A 60GHz, Linear, Direct Down-Conversion Mixer with mm-Wave Tunability in 32nm CMOS SOI M. A. T. Sanduleanu1, A. Valdes-Garcia1, Y. Liu1, B. Parker1, Shlomo Shlafman2, Benny Sheinman2, Danny Elad2, Scott Reynolds1 and Daniel Friedman1 1 IBM T. J. Watson Research Center, Yorktown Heights, NY, USA email: [email protected] 2 IBM Haifa R&D, Mount Carmel, Haifa, Israel Abstract- The gain/linearity trade-off is exploited to achieve the best linearity performance of a mm-Wave down-conversion system. The achieved linearity (IIP3) for the whole downconversion chain is better than 11.06dBm for 5.8dB gain at 60GHz. Gain can be adjusted from -15dB to 11dB in 1dB steps depending on the signal level. By adjusting phase matching at RF input and the common-mode impedance of the mixer with a variable transmission line, the input phase imbalance can be corrected and the second-order distortion (HD2) can be reduced. The LO/RF isolation is 43dB and the LO/IF isolation is better than 82dB. The down-converter occupies 1.38mm2 in 32nm CMOS SOI and consumes 19.2mW from 1V supply. The power consumption of the mixer itself is 4mW @ 1V supply.

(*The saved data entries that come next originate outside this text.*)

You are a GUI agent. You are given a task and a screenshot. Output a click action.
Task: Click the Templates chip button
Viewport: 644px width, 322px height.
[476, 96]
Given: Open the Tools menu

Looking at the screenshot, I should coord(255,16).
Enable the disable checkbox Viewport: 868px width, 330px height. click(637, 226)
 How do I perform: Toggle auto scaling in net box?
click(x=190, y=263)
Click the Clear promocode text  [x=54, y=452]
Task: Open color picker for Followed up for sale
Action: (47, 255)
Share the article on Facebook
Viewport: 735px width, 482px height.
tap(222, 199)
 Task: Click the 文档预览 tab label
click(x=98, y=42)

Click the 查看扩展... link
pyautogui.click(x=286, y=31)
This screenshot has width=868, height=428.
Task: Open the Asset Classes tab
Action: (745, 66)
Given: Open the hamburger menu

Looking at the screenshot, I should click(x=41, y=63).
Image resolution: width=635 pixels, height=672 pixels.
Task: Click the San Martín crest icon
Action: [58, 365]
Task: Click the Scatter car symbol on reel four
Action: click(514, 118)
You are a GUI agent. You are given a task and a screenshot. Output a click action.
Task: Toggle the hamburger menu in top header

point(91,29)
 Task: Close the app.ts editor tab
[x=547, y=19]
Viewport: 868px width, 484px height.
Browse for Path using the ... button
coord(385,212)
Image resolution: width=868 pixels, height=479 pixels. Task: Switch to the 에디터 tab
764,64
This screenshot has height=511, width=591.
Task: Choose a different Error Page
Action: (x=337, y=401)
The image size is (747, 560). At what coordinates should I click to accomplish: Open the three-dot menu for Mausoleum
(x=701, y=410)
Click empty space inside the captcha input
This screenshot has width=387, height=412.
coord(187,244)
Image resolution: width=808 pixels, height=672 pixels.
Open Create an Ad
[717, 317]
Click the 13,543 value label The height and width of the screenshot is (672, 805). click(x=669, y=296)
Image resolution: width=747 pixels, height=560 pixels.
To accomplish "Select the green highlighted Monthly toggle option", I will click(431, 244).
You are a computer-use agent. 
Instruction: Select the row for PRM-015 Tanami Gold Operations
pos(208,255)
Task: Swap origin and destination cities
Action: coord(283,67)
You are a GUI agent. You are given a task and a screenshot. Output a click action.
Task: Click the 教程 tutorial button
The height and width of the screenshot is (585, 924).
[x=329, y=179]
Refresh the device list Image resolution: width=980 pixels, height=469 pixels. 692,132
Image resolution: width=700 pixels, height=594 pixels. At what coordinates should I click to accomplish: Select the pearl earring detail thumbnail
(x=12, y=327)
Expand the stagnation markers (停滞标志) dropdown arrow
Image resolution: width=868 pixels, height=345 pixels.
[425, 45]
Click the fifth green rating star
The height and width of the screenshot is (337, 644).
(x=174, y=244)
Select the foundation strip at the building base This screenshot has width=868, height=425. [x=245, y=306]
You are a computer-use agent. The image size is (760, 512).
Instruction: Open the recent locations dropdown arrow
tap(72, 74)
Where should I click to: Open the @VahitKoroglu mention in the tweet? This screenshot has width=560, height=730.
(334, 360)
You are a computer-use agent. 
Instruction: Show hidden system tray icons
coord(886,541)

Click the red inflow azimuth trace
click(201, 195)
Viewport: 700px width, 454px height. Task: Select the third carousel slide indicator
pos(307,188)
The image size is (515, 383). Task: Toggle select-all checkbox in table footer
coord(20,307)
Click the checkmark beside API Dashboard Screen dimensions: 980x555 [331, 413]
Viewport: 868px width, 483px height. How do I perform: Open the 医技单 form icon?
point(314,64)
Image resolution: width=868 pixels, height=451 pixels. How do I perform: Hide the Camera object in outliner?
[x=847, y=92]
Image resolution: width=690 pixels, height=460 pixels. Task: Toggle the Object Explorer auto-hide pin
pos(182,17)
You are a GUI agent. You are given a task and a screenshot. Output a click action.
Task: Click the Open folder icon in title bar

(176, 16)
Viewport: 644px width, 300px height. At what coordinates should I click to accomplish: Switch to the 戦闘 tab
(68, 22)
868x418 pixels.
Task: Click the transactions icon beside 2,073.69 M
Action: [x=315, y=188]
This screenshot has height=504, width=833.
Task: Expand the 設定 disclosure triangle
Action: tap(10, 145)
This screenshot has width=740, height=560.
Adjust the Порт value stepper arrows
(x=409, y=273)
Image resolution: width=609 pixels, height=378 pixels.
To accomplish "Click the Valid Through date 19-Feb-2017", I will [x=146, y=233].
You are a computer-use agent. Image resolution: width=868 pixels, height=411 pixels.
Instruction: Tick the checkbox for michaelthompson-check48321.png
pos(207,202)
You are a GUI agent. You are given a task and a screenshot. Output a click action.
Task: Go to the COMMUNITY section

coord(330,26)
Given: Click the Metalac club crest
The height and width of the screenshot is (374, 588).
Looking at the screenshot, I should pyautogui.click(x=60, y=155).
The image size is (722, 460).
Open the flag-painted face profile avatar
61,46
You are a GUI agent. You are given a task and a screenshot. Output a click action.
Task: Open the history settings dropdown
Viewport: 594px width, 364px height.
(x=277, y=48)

I. INTRODUCTION For phased-array receivers, in addition to the beamsteering capability, one well known advantage over individual single-channel receivers is the improvement of the SNR [1]. Whether it adopts a power combiner or an amplitude combiner, a phased-array receiver does not improve the noise factor (or noise figure) from an individual array channel, but shows the same noise factor (or noise figure). Although the noise figure remains unchanged, the output SNR (SNRN) increases by a factor of N (array size) in the array receiver SNRN=N*SNR1. In a homodyne or a super-heterodyne phased-array receiver with many elements (N), after RF power combining, the mixer has to handle very large signals at its input. This then, requires extremely high values for the IIP3 and 1-dB compression of the total down-conversion chain. As the combined signal for a phased-array system with many elements is already large, one can trade off the noise figure of the mixer function for better linearity. The paper presents a linear direct down-conversion system with integrated sensors and digital infrastructure. The high linearity of the mixer cell is facilitated by a novel linearization method without penalty on extra voltage headroom. As the linearity and the input impedance are virtually decoupled from each other, the differential impedance can be optimized to match a large range of different signal sources. The LO is applied single-ended and switches on and off the transconductor pair. It allows low voltage operation and large swing at the output nodes. Key for operation is the gain/linearity trade-off. The load of the mixer, as well the following VGA stage, have variable gain. For a given signal level, gain is adjusted for best linearity. The price paid for linearity is the worsening of the NF compared to a double balanced Gilbert cell.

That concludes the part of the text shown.